Smit returned to Amsterdam in 1937, and continued composing and teaching there. In May 1940, following the German invasion of the Netherlands and the bombing of Rotterdam, the Dutch surrendered and the country was occupied by the Germans, who began the systematic persecution and deportation of the Jewish population. In April 1943, Smit, along with his wife, were captured in Amsterdam; they were sent to the Sobibór Extermination Camp where they were murdered three days later. Spier, also Jewish, survived the war; she was deported to Theresienstadt in 1944, and released to Switzerland for ransom in 1945. She returned to the Netherlands and established an artists’ retirement community which remains active today.
LUDWIG VAN BEETHOVEN
Piano Trio No. 5 in D Major, Op. 70, No. 1 “Ghost”

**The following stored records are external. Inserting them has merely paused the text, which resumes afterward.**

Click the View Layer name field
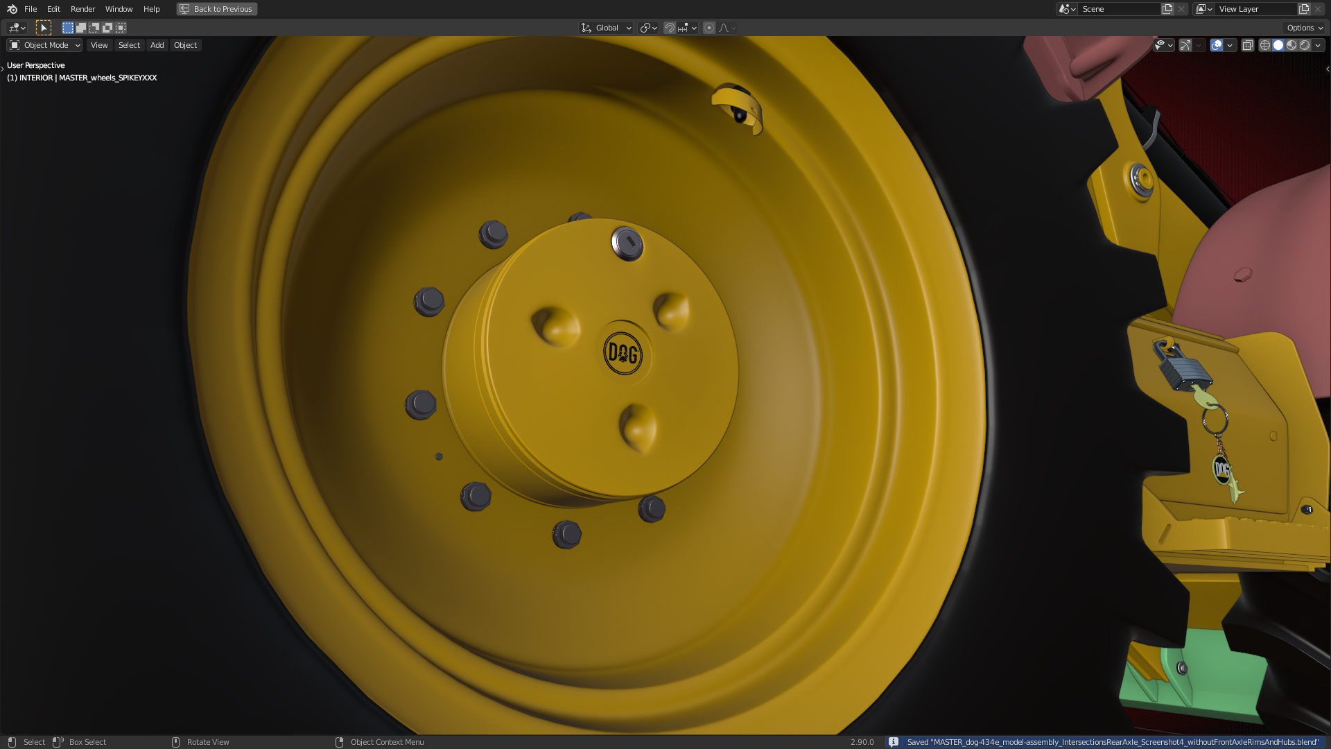 pyautogui.click(x=1255, y=9)
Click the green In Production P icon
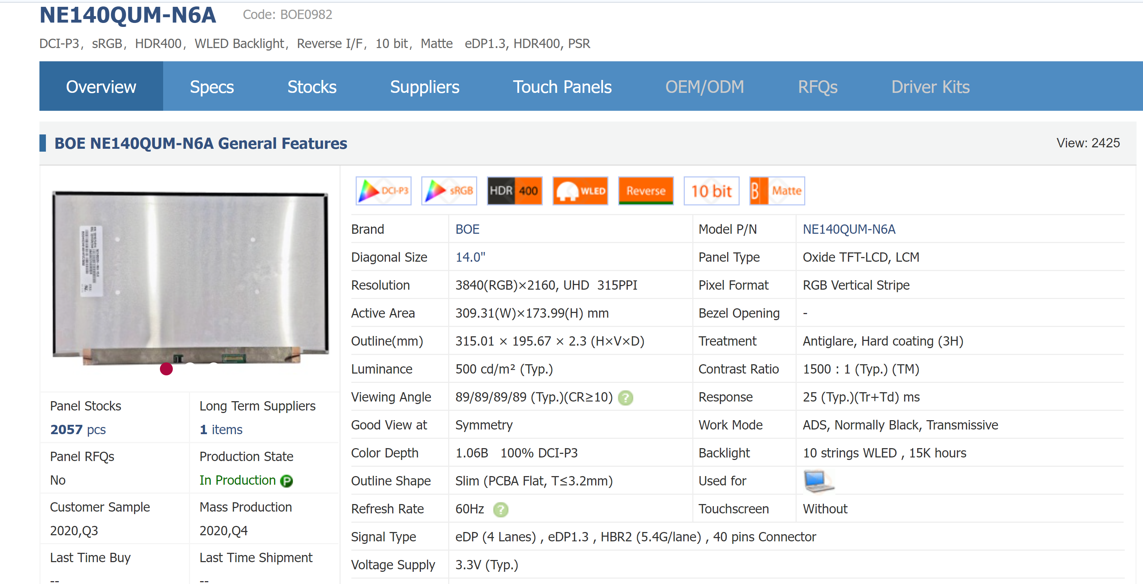This screenshot has height=584, width=1143. point(287,481)
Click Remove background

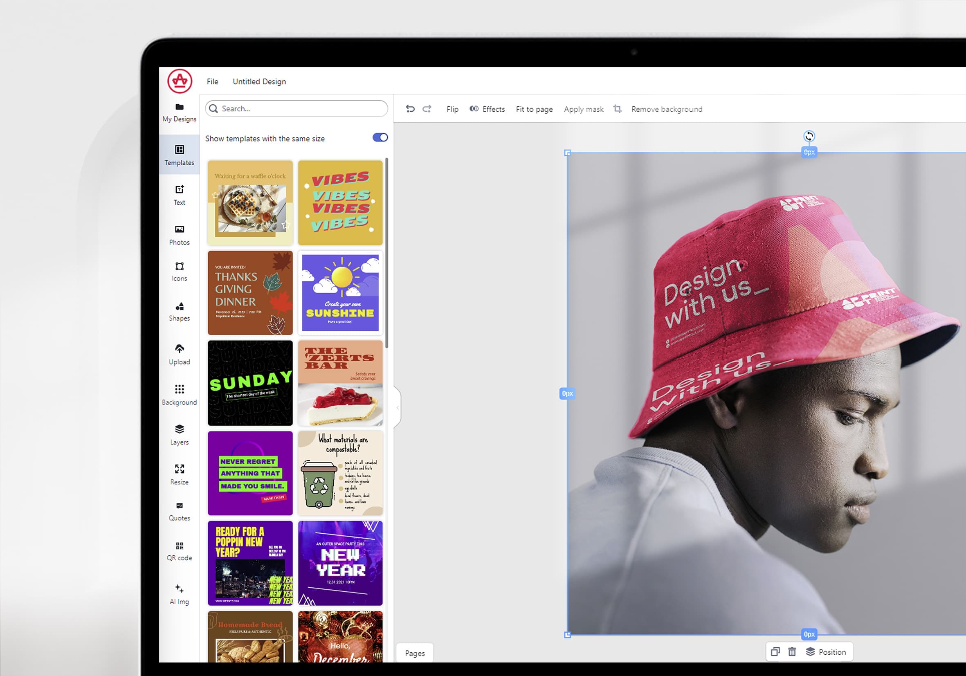pos(666,109)
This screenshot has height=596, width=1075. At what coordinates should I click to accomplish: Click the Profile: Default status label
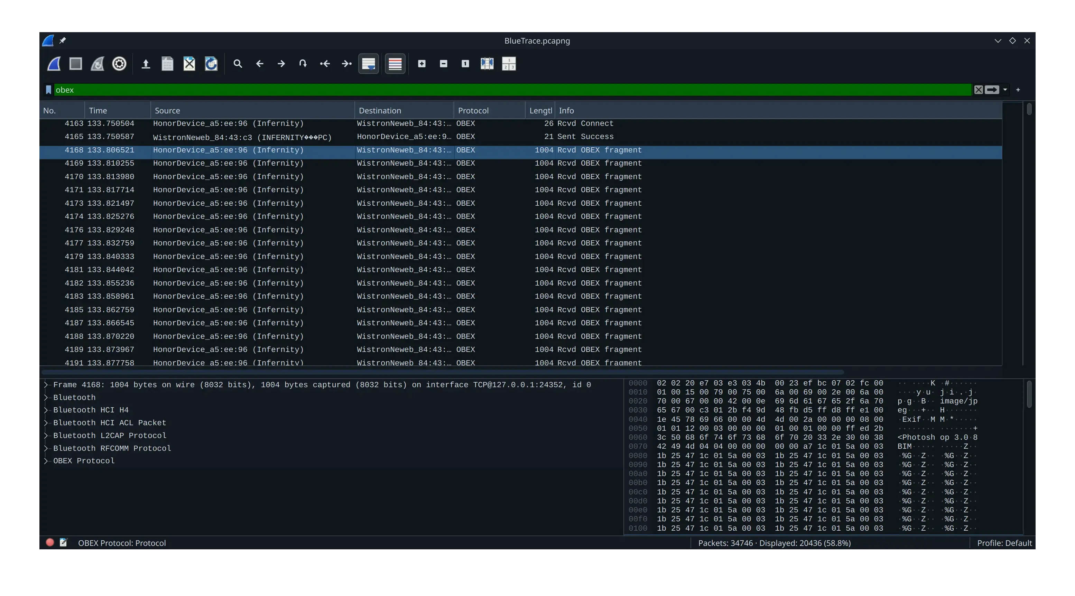pyautogui.click(x=1004, y=543)
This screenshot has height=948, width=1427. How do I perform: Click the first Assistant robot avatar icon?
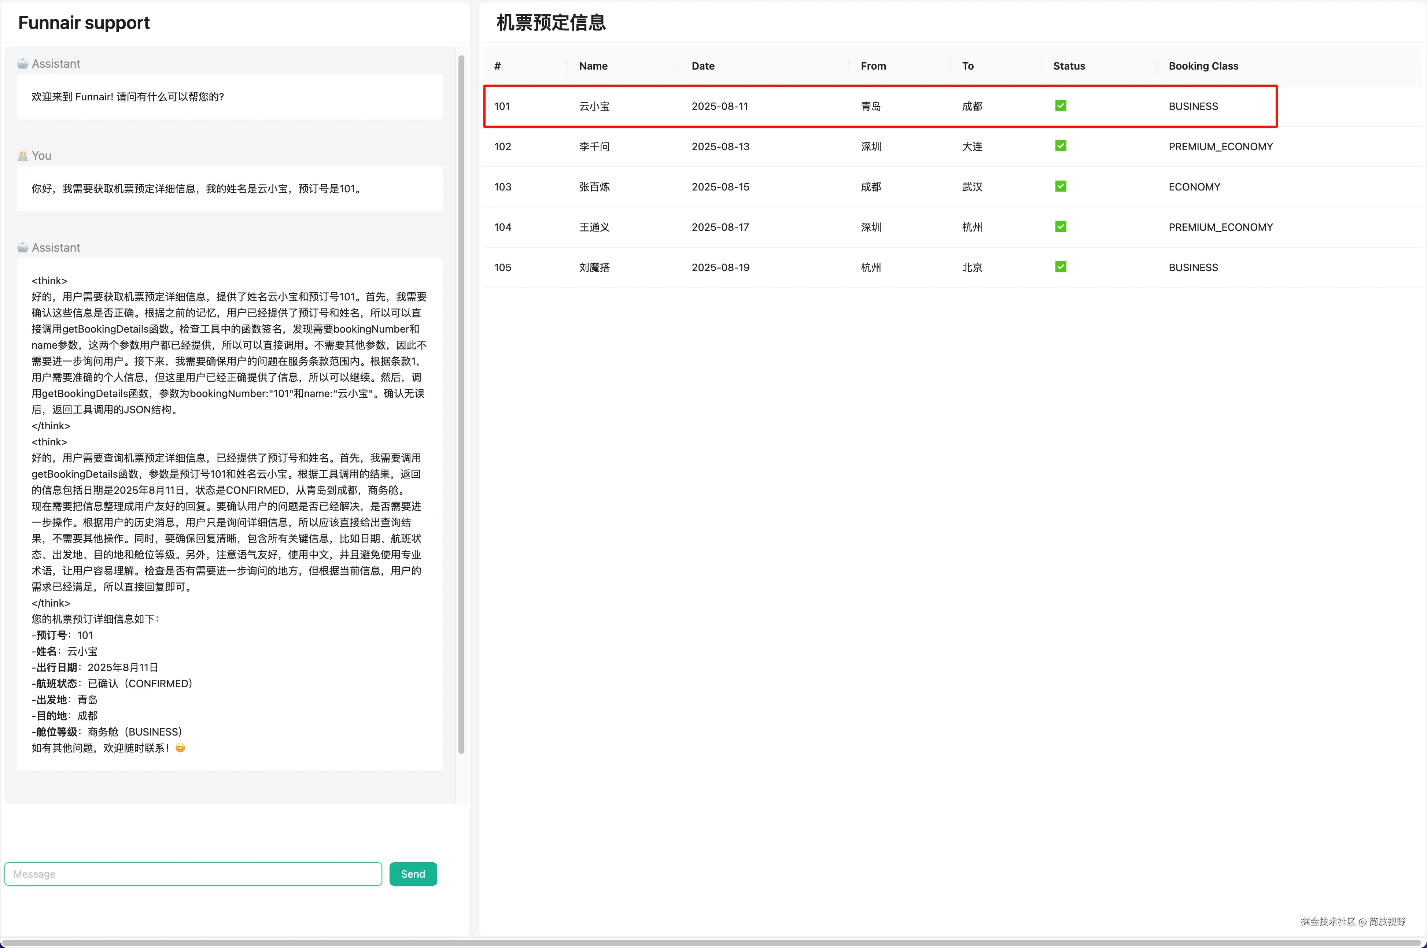click(22, 63)
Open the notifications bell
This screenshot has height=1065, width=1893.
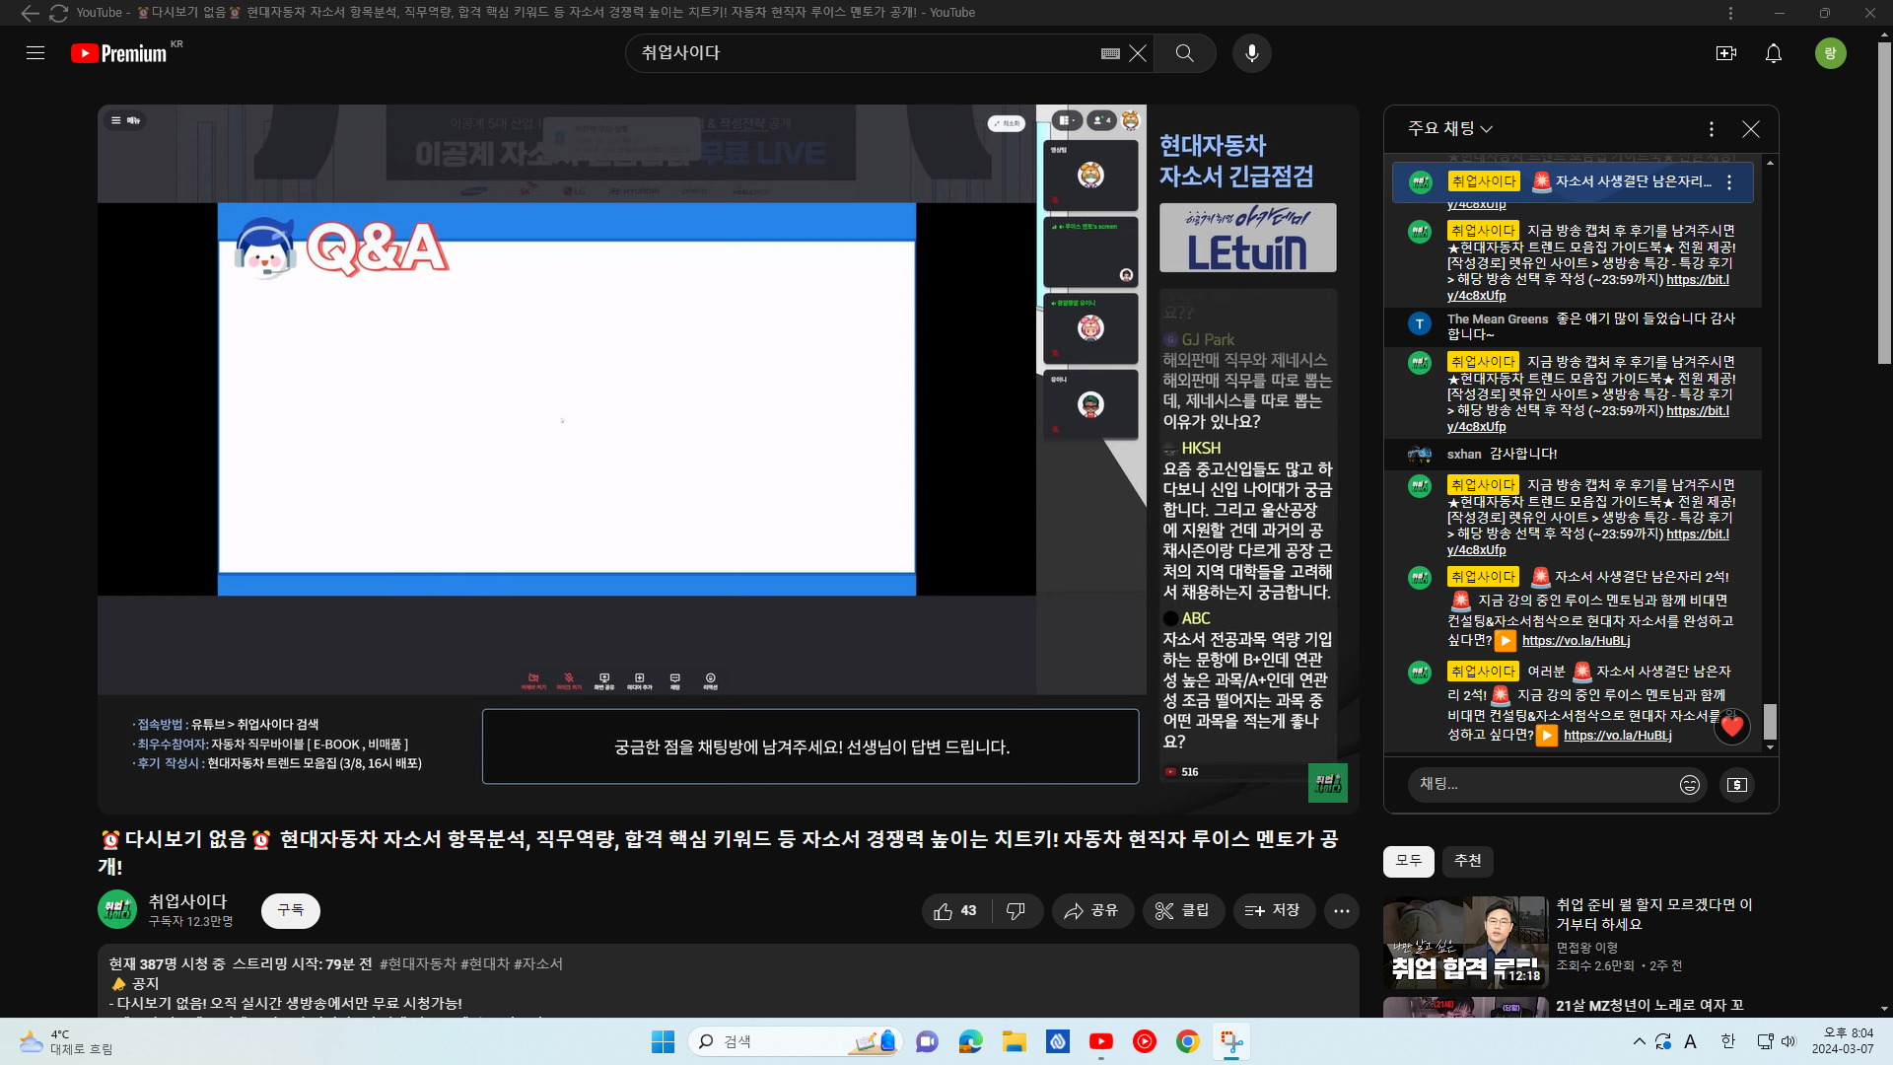[1773, 53]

Beethoven undertook work on this piano trio during the summer of 1808, on retreat in the Viennese suburban village of Heiligenstadt. He had just completed his Symphony No. 6 (the “Pastorale”), and proposed to send his publisher a bundle of works, including the fifth and sixth symphonies, the Mass in C Major, a cello sonata, and two Piano Trios – since, in Beethoven’s words, “there is a lack of them”. It had been twelve years since Beethoven’s previous trios, the set of three which had been his first published works in 1795.
Although 1808 saw the composition of several of Beethoven’s most beloved symphonic and chamber works, it was also a difficult year. Beethoven was struggling to secure stable patronage, his living situation was precarious, and he was considering leaving Vienna. The Countess Marie von Erdődy, who hosted Beethoven at her residence while he completed the Op. 70 trios, endeavored to prevent his departure by arranging for Prince Lobkowitz, Prince Kinsky, and the Archduke Rudolph to jointly assure Beethoven a yearly stipend – upon the contractual condition that he permanently remain in Vienna. It was to the Countess Erdődy that Beethoven dedicated the pair of trios, and it was at her palace that the trios were premiered.
The “Ghost” moniker was attached to the trio following a comment from Beethoven’s eminent pupil, Carl Czerny, who wrote in 1842 that the slow second movement evoked the image of Hamlet’s encounter with the ghost of his father in the opening act of Shakespeare’s play. The movement contains some of the slowest music Beethoven ever composed, with long, sustained melodies supported by increasingly minute subdivisions flickering in the keyboard part, contributing to a stirring sense of unease.